◆ **EXERCISE PROMPT**
Could you give again exactly, and only, the lines from the one holding "Image resolution: width=800" through the end of the data, both ends included, with pictures left out?

THE DATA section start

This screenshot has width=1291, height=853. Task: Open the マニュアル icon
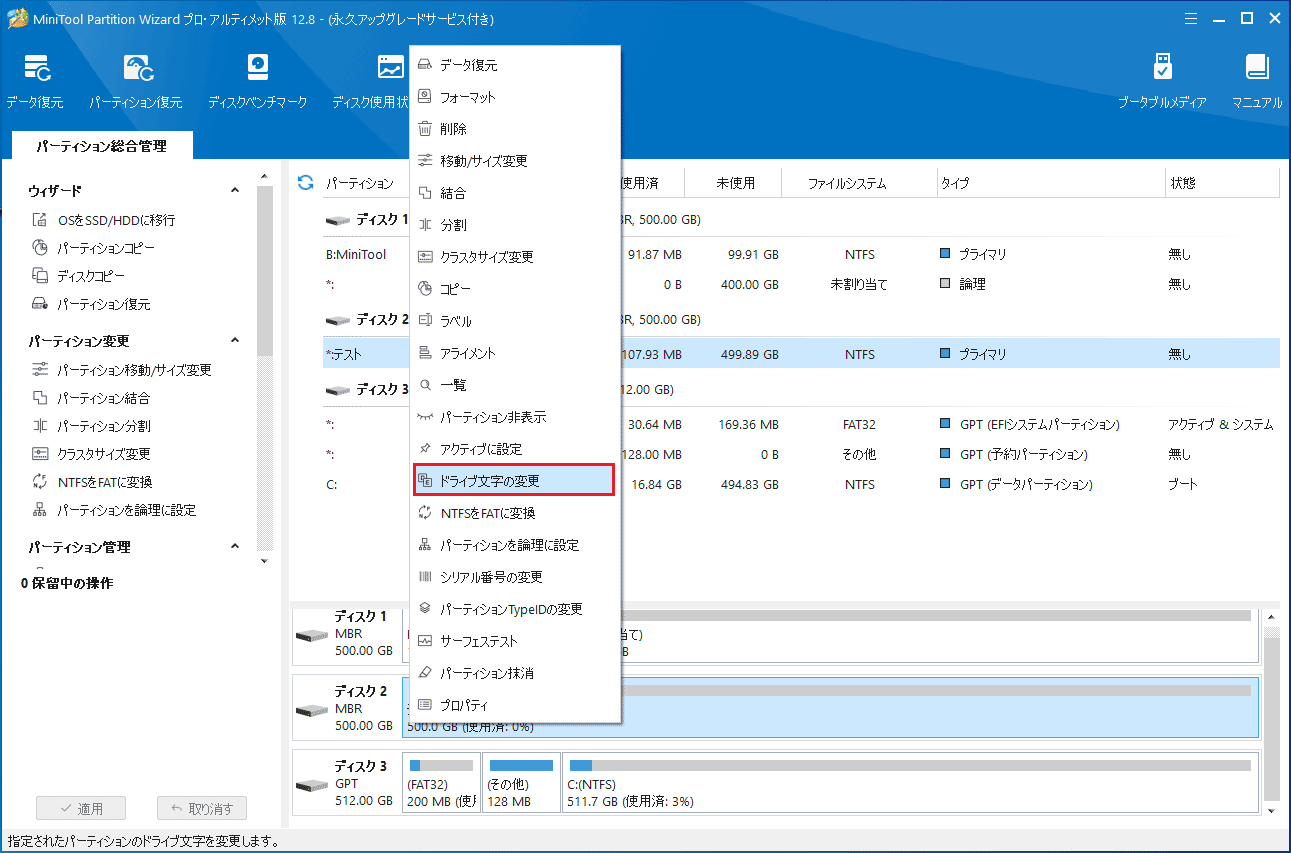click(x=1257, y=80)
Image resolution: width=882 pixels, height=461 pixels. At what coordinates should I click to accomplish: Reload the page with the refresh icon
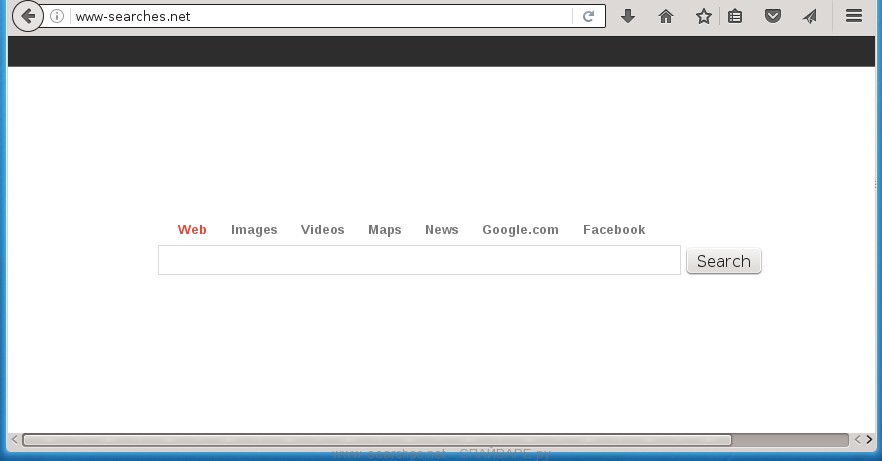[589, 16]
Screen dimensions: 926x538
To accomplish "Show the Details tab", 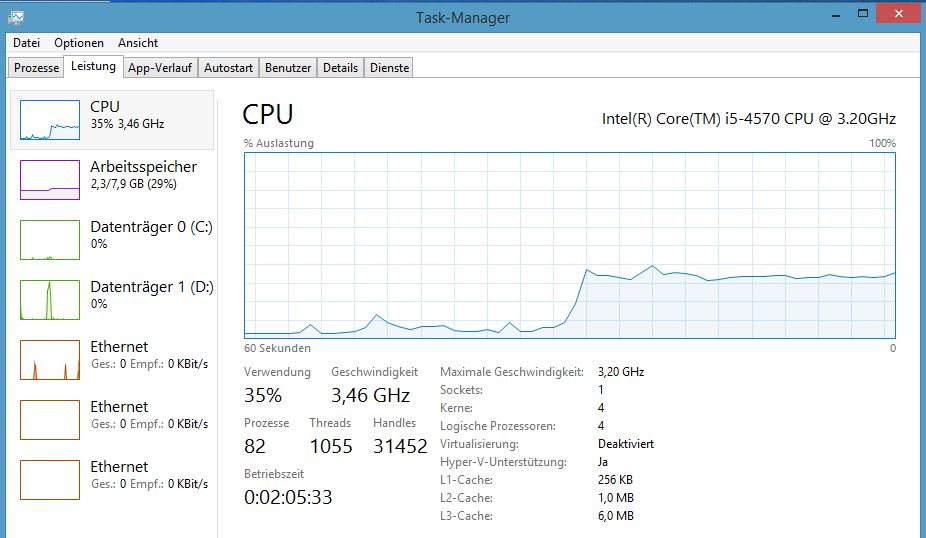I will [340, 68].
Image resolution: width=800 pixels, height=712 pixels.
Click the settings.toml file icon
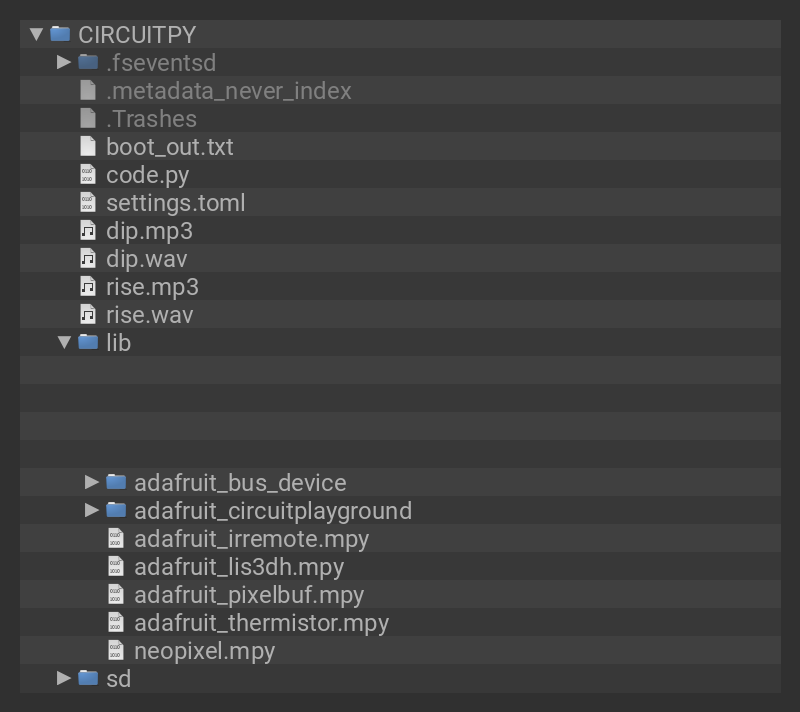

THE DATA section end

◆ **RESPONSE TO THE TASK**
Image resolution: width=800 pixels, height=712 pixels.
Click the settings.toml file icon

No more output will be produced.